Luckily for Wilson, she also wanted to ride competitively. She became interested in the College when she learned of our equestrian program, became even more curious when she discovered that she could keep her horse with her, and became convinced it was the place for her when she visited campus. “Everyone was so friendly; I got that wonderful feeling that this is home.”
Thanks to her excellent grades, she was awarded a full Sarah Wilson Scholarship. All she had to do was maintain a 3.4 GPA — not an issue for someone with her academic strengths, or so she thought.
Unluckily for Banzhof (and perhaps luckily for large animals), the natural sciences did not come “naturally” to her, and she had to switch majors or risk losing the scholarship. It was an end to her veterinarian dream, but she recognized that she was a mediocre scientist at best.
“The beauty of the liberal arts is that you are exposed to different subjects and find something that clicks with how your mind works,” she said. “I hit statistics, and they clicked. I completely get stats!” This revelation spurred her pivot from a biology major to a business and economics major.
Like her path to statistics, her journey into the business world meant learning what she was good at by finding out what she was terrible at. After graduation, she went to Atlanta planning to work for Emory University, where, as an employee, she could pursue a master’s in health administration for free. Unluckily for Banzhof, jobs at Emory were few and far between. “After being in Atlanta for a huge amount of time — two weeks — I took a job as a secretary for a third-party administrator of employee benefits plans,” she said. “But I was the world’s worst secretary.”
Luckily, Consolidated Benefits Services saw potential in her and moved her to their consulting department. She has never looked back. “The liberal arts prepare you for this sort of thing. I ended up in a position where I have to do a lot of math and statistics, which is great, but I also do a lot of critical thinking and research, and every day is just a little bit different in what I do. I couldn’t have had a better background for it.”
Today Banzhof and J. Scott Haynsworth own BHA Consulting LLC — an employee benefit consulting and actuarial firm. There she specializes in employee benefits and negotiating contracts between employers and employees.
Discovering that statistics were her thing was important. But equally important, Wilson taught her the interpersonal and speaking skills crucial to her job. “My mother used to say, I can’t believe you have a job where you talk to people for a living,” she said. “I was the kid in high school who never said anything. I came to Wilson, and you had to talk because there were not enough people in the classes for you not to talk. And I found out people will listen when you talk and have good things to say. Without that, I would not be here today. I would not own a business. So, I feel I owe it to Wilson to give back.”
And she certainly has given back generously. Apart from her many financial gifts to the College, Banzhof has contributed her time and energy. She served on the board of the AAWC and, for the past nine years, as a Trustee of the College. Her latest act of generosity, a gift of $22,000 to the Wilson Fund, is to celebrate her daughter’s graduation as a member of the Class of 2022.

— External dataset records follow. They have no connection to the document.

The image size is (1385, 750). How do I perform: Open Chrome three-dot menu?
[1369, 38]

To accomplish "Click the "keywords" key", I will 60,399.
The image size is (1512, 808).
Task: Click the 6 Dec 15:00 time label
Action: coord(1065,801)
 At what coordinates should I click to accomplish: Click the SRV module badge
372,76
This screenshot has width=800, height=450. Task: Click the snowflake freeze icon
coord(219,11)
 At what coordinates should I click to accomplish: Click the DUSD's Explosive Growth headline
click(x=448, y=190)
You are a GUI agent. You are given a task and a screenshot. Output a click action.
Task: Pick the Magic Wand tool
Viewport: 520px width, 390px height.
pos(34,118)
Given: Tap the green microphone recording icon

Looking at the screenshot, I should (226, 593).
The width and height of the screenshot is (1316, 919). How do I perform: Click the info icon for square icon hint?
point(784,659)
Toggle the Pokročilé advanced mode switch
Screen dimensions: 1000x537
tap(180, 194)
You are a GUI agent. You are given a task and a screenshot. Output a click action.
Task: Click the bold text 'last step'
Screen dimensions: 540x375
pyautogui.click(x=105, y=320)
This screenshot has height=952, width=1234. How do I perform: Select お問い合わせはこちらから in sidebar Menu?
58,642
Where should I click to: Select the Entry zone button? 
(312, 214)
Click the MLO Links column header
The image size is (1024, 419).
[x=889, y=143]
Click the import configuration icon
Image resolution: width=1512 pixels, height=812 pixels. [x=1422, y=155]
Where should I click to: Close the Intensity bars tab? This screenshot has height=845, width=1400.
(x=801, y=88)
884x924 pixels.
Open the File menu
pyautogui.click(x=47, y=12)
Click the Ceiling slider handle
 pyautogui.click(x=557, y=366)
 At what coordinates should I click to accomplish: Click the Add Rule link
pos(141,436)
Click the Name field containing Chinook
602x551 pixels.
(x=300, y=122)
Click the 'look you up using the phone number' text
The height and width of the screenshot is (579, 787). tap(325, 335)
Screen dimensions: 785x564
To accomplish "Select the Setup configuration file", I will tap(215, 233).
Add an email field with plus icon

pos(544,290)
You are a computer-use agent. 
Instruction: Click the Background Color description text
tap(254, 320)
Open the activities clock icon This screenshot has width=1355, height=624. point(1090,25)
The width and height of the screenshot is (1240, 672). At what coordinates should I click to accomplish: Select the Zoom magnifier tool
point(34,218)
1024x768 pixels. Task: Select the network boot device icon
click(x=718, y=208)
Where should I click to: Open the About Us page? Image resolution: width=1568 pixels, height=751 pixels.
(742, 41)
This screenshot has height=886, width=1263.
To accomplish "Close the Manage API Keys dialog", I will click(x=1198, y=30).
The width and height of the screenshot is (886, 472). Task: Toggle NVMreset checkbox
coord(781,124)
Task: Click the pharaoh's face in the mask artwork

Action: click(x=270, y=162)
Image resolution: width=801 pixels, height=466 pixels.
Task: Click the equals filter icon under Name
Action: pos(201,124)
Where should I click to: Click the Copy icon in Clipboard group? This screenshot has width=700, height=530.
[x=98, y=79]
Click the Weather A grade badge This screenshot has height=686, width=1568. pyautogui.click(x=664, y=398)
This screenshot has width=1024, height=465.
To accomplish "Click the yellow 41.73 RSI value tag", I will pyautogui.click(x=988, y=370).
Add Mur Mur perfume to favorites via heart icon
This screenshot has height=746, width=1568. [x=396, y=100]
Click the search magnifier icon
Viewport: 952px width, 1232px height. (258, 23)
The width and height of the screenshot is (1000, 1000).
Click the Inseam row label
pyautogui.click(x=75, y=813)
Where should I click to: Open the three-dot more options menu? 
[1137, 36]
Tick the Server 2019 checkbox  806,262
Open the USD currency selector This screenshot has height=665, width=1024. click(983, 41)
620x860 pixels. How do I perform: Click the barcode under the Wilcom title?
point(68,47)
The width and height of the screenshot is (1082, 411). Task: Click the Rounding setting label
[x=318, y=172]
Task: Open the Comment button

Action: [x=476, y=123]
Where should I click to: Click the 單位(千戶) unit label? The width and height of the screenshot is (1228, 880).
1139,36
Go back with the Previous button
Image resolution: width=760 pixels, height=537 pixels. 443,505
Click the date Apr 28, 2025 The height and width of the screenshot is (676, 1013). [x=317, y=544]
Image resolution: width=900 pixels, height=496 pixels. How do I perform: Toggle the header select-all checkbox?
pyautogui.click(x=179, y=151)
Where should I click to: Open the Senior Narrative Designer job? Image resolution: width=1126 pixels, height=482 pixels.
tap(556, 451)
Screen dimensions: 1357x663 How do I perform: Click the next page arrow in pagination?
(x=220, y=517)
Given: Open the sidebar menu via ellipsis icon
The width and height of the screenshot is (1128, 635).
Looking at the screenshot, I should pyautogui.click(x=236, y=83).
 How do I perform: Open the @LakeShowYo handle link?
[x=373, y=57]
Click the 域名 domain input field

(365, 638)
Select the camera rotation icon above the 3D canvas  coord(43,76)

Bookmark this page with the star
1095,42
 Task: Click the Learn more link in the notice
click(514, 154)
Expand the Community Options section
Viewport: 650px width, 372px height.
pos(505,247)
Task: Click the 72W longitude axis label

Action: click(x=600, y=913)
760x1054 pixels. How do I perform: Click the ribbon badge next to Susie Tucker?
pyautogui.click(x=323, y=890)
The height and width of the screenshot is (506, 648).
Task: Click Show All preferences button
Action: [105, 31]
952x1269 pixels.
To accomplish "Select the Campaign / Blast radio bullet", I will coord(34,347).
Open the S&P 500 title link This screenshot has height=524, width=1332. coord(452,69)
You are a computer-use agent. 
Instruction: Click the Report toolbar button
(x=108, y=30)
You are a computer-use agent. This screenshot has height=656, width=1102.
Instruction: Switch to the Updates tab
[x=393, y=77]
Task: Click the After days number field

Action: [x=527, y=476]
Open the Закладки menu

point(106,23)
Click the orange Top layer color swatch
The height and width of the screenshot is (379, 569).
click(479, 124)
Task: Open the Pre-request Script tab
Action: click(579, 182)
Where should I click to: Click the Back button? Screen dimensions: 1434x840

Delaney Banzhof ’22 followed in her mother’s footsteps reluctantly. She only visited Wilson because her mother said, “I’m on the Board of Trustees, and it would look bad if you didn’t at least do the admissions tour. Do the tour, and I won’t say another word, I promise.”
“We went back to the hotel afterward, and [Delaney] looked sort of upset. She said to me, ‘You know, I really loved it. It felt like home. I really think this is where I want to go.’” After that, it was hard to get Delaney to even apply elsewhere. And Delaney Banzhof, like her mother, thrived at Wilson.
Seeing her daughter succeed inspired Banzhof’s latest gift. “There are so many students out there that would thrive in Wilson’s supportive, close-knit community that would struggle or just get by in other environments. Celebrating my daughter’s graduation is a great reason to give to Wilson, but it is also timely. Wilson needs our support now.”
2022 sees mother and daughter graduate — one with a degree and the other from the Board of Trustees. The College will miss their energy and commitment, but we suspect this is not the last we will see of the Banzhof women.